Just in the past month, I’ve spoken with several people who’ve been hurt very deeply by others who claim the name of Jesus Christ. I understand it, because I’ve been there myself. When you’re in a situation like that, it’s easy to want to act in the flesh because of the emotions and disappointment keeping you up at night. However, slashing people’s tires or pushing them into wet concrete won’t change them for the better, and it will likely land you in jail. So how are you supposed to deal with hurt from our brothers and sisters in Christ? Here are some things I’ve learned from experience that have helped me. I hope they’ll help you.
1. Check yourself.
Did you play a role in the situation that caused you to get hurt after your own actions backfired? Have you done something wrong? If so, make it right. If not, after you finish looking at yourself in the mirror without having to turn away, lie down and try to get a good night’s sleep. Then proceed to #2.
2. Remember that imperfect people make up the Church, so we can’t always expect a smooth ride.
We all know what happened to Jesus. It wasn’t only people outside of the faith who hurt him, but inside, and he said since they treated him like that, we shouldn’t expect anything different. Now, this doesn’t make the pain any easier to bear, but it does put things into perspective. Exercising grace keeps us sane, but it does not justify bad behavior in the Church, which brings me to my next point.
3. We, as Christians, are called to treat each other right.
This is why it hurts so badly when a believer hurts a fellow believer; we should know and do better. Paul tells the church of Galatia to “do good to all people, especially to those who belong to the family of believers.” Jesus himself said in John 13:35 that people will know we follow him by our love for one another. There are no excuses. If you call yourself a Christian, the purpose of your life is to represent Christ through love. If you’re dealing with someone who consistently treats people like garbage, maybe they’re the fakes that the Bible warns us to watch out for. People will always show you who they really are, and when they do, take their word for it. If it looks like a duck, and it quacks like a duck…
4. Don’t become like what has hurt you.
If your offender ends up on top, you may be tempted to adopt their practices in hopes of not being victimized again. The pastor of the church I used to attend once said while speaking on a similar topic that “Christians will shank you with a Bible in the name of Jesus.” I couldn’t disagree. When you’re hurt, remember what it feels like to be on the receiving end of your situation and rise above the urge to be like your offender. If you’re left with a gaping wound, wrap it in some gauze and…
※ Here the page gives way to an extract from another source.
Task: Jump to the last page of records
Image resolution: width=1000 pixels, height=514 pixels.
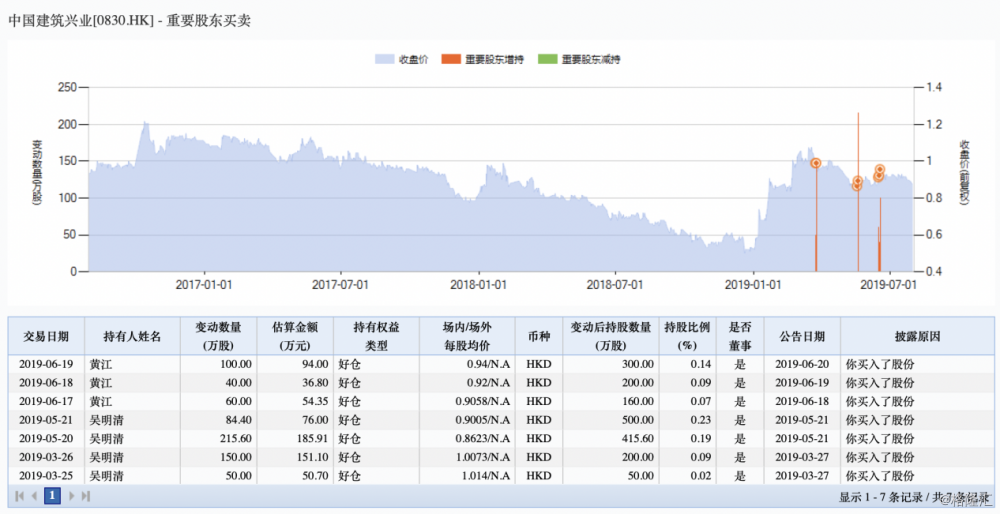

It’s not easy, but it’s necessary because:
a. If you don’t forgive, God won’t forgive you (Matt. 6:15).
b. Bitterness will eat you alive. Forgive so that you will be healed of the pain of the offense.
c. Forgiveness releases the offender of having power in your life. It helps you, over time, to let go of the hurt the situation caused.
6. Try to make things right.
Reconciliation is a cornerstone of our faith. If you don’t tell people they’ve hurt you, they may not know. Some people, however, are hard-headed and won’t care one way or the other. They may even justify their actions and tell you to man up. We don’t know how they’ll respond, so, in love, we need to let them know that their behavior is unacceptable. What they do with the information is out of our hands.
7. Recognize that this could be the best thing that ever happened to you.
The people who’ve told me about these Church hurts lately are in position for big changes to take place in their lives. Without the hurt, they may not have been prompted to move on. They may have stayed where they were and missed out on something great that wouldn’t have happened had the situation never occurred. Instead of being mad at the people who hurt you, it may be appropriate to send them a thank-you note.
In extreme situations, I’ve seen some people turn away from God because of what people have done to them. In those cases, they didn’t worship God to begin with; they worshiped the people who represented God to them. Be careful not to fall into that trap.
Finally, for those of you who aren’t believers in Christ because of how his followers often treat each other, I encourage you to not write off the Father because of what you see his knuckleheaded kids doing many times. We have a lot of work to do, and we will until we don’t live on this planet anymore.